New Indonesia Coelacanth Caught
Posted by: Loren Coleman on May 21st, 2007
Fisherman in Indonesia nets rare, ancient coelacanth fish
The China Post
2007/5/22
Manado, Indonesia, Reuters
An Indonesian fisherman has caught a coelacanth, an ancient fish once thought to have become extinct at the time of the dinosaurs, a fishery expert said on Monday.
Yustinus Lahama and his son caught the fish on Saturday in the sea off North Sulawesi province and kept it at their house for an hour, said Grevo Gerung, a professor at the fisheries faculty at the Sam Ratulangi University.
After being told by neighbors it was a rare fish he took it back to the sea and kept it in a quarantine pool for about 17 hours before it died.
“If kept outside their habitat (60 meters or 200 feet below the sea), the fish can only live for two hours. But this fish lived for about 17 hours,” Gerung told Reuters.
“We will look into why it had lived that long,” he said.
The fish was 131 centimeters (about four feet) long and weighed 51 kg (112 lb), Gerung said.
In 1998, fishermen a caught another coelacanth in a deep-water shark net off northern Sulawesi.
That catch came 60 years after a member of the species was rediscovered on the east coast of South Africa.
Coelacanths are known from the fossil records dating back more than 360 million years, according to the Australian Museum Fish Web site.
Before 1938 they were believed to have become extinct approximately 80 million years ago, when they disappeared from the fossil record, it said.
Coelacanths are the only living animals to have a fully functional intercranial joint, which is a division separating the ear and brain from the nasal organs and eye.
About Loren Coleman
Loren Coleman is one of the world’s leading cryptozoologists, some say “the” leading living cryptozoologist.

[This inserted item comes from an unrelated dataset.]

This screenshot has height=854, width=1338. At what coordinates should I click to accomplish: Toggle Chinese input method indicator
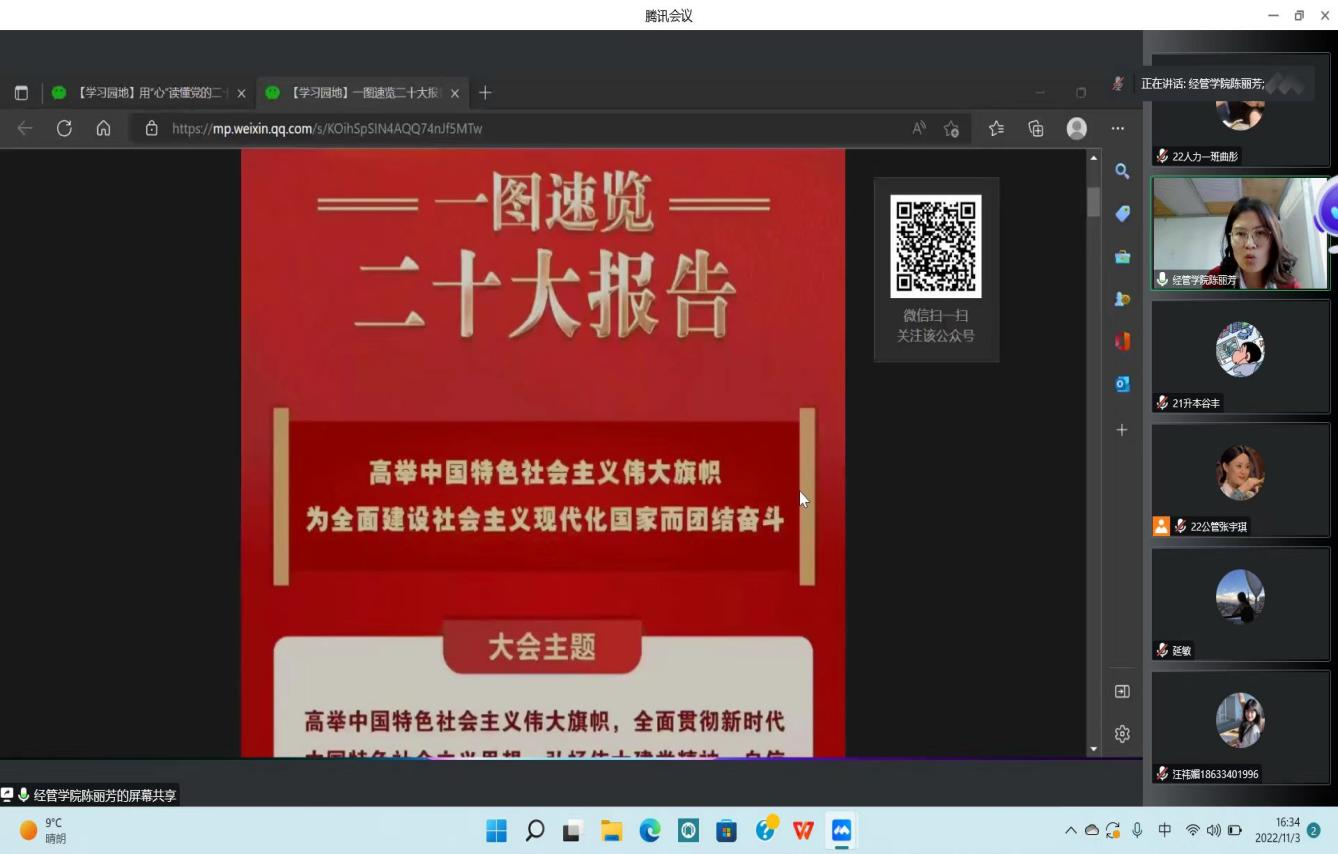click(1165, 830)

Certainly, he is acknowledged as the current living American researcher and writer who has most popularized cryptozoology in the late 20th and early 21st centuries.
Starting his fieldwork and investigations in 1960, after traveling and trekking extensively in pursuit of cryptozoological mysteries, Coleman began writing to share his experiences in 1969. An honorary member of Ivan T. Sanderson’s Society for the Investigation of the Unexplained in the 1970s, Coleman has been bestowed with similar honorary memberships of the North Idaho College Cryptozoology Club in 1983, and in subsequent years, that of the British Columbia Scientific Cryptozoology Club, CryptoSafari International, and other international organizations. He was also a Life Member and Benefactor of the International Society of Cryptozoology (now-defunct).

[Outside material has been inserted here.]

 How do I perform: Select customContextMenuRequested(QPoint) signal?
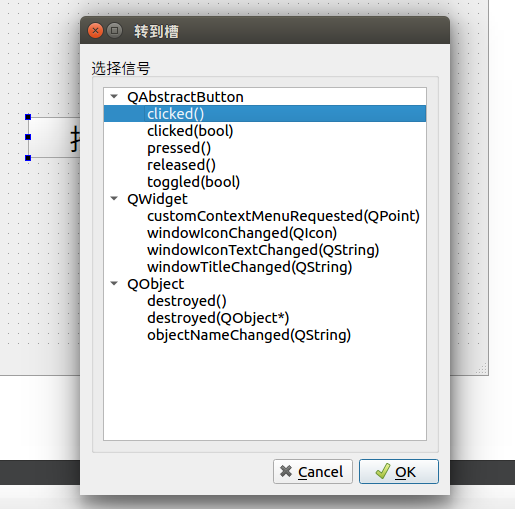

Loren Coleman’s daily blog, as a member of the Cryptomundo Team, served as an ongoing avenue of communication for the ever-growing body of cryptozoo news from 2005 through 2013. He returned as an infrequent contributor beginning Halloween week of 2015.
Coleman is the founder in 2003, and current director of the International Cryptozoology Museum in Portland, Maine.
It was a crime to kill this fish. It must be protected, a no fishing ban on this species. It must be well publicized. If caught it must released.
The gradual discovery of multiple coelacanth specimens — over thousands of miles of deep, trackless ocean — is an example of what needs to happen with Bigfoot, Nessie, and other more-or-less landlocked cryptids.
However, a mystery is often more appealing than its reality.
Cool. Find more.
See, an animal can “dissappear” from the fossil record, but still exist.
Seems to me it would die if caught and released anyway. It most likely would bloat like sea bass and link cod when brought up from the depths. Don’t certain fish do that when brought up from deep water too fast?
The issue of releasing the fish alive is not that difficult to overcome, the reason that a fish may not live when brought up from the high pressure depths is that its swim bladder which is usually compressed by the pressure expands and fills with gas which adds buoyancy and the fish cannot swim back down because it floats. A small incision in the side rear flank of the fish punctures the bladder releasing the gas and the fish is able to re-submerge; the puncture is actually very small and does not harm the fish to the point that it kills it in most circumstances, where the fish would certainly die when it could not re-submerge.
Bob Michaels, these fishermen in the area that the Coelacanth was caught are not biologists, and information travels slowly in that part of the world when you are not a multi-million $ a year household, most have no formal education, instead of criticizing them, hop a plane, take all of your knowledge and money and educate them.
Great find!!! Now we just have to put it on the endangered species list!